[TEXT SHOWN Boundary: Start]

Upperrnost in the housing is a first shaped charge assembly 35. Referring now to FIG. 2, the first shaped charge explosive section 36 has a generally annular recess 37 in the periphery thereof. A metal liner 38 lines the recess in the periphery of the explosive section. An explosive booster ring 39 is axially aligned in a groove in the central bore of the first detonating explosive section. An explosive booster plug 40 adjacent the explosive booster ring extends radially inward from the ring. A hollow metal spindle 41 projects through an axial opening provided in the first detonating explosive section. The locking nut 42 threadably engages the spindle, coupling the explosion confining disks 43, spacing disks 44, and first explosive section into a unitary assembly. A radially projecting shoulder 45 on the lower end of the spindle retains the axially aligned components of the first shaped charge assembly on the spindle. The spindle provides a transverse opening to retain the booster plug. The first detonating explosive section 36 is formed by adhesively joining two independently formed half-sections of a detonating explosive such as desensitized Cyclonite. The half-sections are prepared by pressing a suitable amount of granular explosive into a properly shaped mold containing a half-section of the metal liner so that the explosive adheres to the liner half-section. Each explosive half-section is provided with an axial opening therethrough to receive the spindle 41 and also provides a recessed surface adjacent to the axial opening to receive the explosive booster ring 39, as can be seen in FIG. 2. In FIGS. 6 and 7, the explosive booster ring is illustrated in greater detail. The booster ring is prepared by pressing a charge of shock sensitive explosive such as unwaxed or pure Cyclonite 46 in a suitable mold to form a ring shaped structure surrounded by a thin metal band 47.

The explosive booster plug 40 is formed by pressing unwaxed Cyclonite in a suitable mold. Covering the upper and lower plane surfaces of the first detonating explosive section are the explosion confining disks 43. These disks are made of metal, preferably lead, and serve to direct in a radial direction the force generated by detonation of the explosive. Immediately adjacent the explosion confining disks are the spacing disks 44, which are preferably of plywood, but may be made from wood, hardboard such as Masonite, or a rigid thermosetting plastic material such as Bakelite. Covering the bottom plane surface of the lower spacing disk is another explosion confining disk 43 which is placed in an explosive confining relationship with the upper plane surface of the hereinafter described second shaped charge assembly 48 when the various shaped charge assemblies are interconnected.

[TEXT SHOWN Boundary: End]
[DATASET EXCERPTS Boundary: Start]

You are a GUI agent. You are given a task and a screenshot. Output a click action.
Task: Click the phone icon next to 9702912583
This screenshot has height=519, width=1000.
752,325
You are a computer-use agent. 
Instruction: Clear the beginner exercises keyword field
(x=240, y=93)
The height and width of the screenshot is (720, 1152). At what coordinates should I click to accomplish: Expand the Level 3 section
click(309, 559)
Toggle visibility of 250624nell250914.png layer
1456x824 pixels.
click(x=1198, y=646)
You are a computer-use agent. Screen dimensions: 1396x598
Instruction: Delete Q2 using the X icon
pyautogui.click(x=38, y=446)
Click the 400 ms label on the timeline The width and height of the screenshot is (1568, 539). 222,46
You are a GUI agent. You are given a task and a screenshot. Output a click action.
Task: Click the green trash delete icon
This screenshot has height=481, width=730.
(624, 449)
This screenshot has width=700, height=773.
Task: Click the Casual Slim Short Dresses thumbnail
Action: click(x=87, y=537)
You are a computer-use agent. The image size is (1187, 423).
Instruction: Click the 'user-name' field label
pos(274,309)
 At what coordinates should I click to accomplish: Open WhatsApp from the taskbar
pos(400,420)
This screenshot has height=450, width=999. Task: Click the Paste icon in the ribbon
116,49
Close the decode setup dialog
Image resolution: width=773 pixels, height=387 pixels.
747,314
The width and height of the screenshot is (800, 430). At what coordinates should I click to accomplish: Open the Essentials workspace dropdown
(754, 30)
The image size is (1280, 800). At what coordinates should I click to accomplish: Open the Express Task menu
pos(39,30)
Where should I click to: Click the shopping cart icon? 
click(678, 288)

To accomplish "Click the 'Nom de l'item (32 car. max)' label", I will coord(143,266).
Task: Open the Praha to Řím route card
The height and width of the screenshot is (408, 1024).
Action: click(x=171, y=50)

[DATASET EXCERPTS Boundary: End]

ASSIGNMENT 1
From the shaped charge description, quote the part that opens with the words containing "The explosive booster plug" and closes with "assemblies are interconnected.".
ASSIGNMENT 2
Render this sentence from the shaped charge description in Spanish: "The explosive booster plug 40 is formed by pressing unwaxed Cyclonite in a suitable mold."
The rows are not needed for this work.

OUTPUT 1
The explosive booster plug 40 is formed by pressing unwaxed Cyclonite in a suitable mold. Covering the upper and lower plane surfaces of the first detonating explosive section are the explosion confining disks 43. These disks are made of metal, preferably lead, and serve to direct in a radial direction the force generated by detonation of the explosive. Immediately adjacent the explosion confining disks are the spacing disks 44, which are preferably of plywood, but may be made from wood, hardboard such as Masonite, or a rigid thermosetting plastic material such as Bakelite. Covering the bottom plane surface of the lower spacing disk is another explosion confining disk 43 which is placed in an explosive confining relationship with the upper plane surface of the hereinafter described second shaped charge assembly 48 when the various shaped charge assemblies are interconnected.

OUTPUT 2
El tapón reforzador explosivo 40 se forma prensando ciclonita sin cera en un molde adecuado.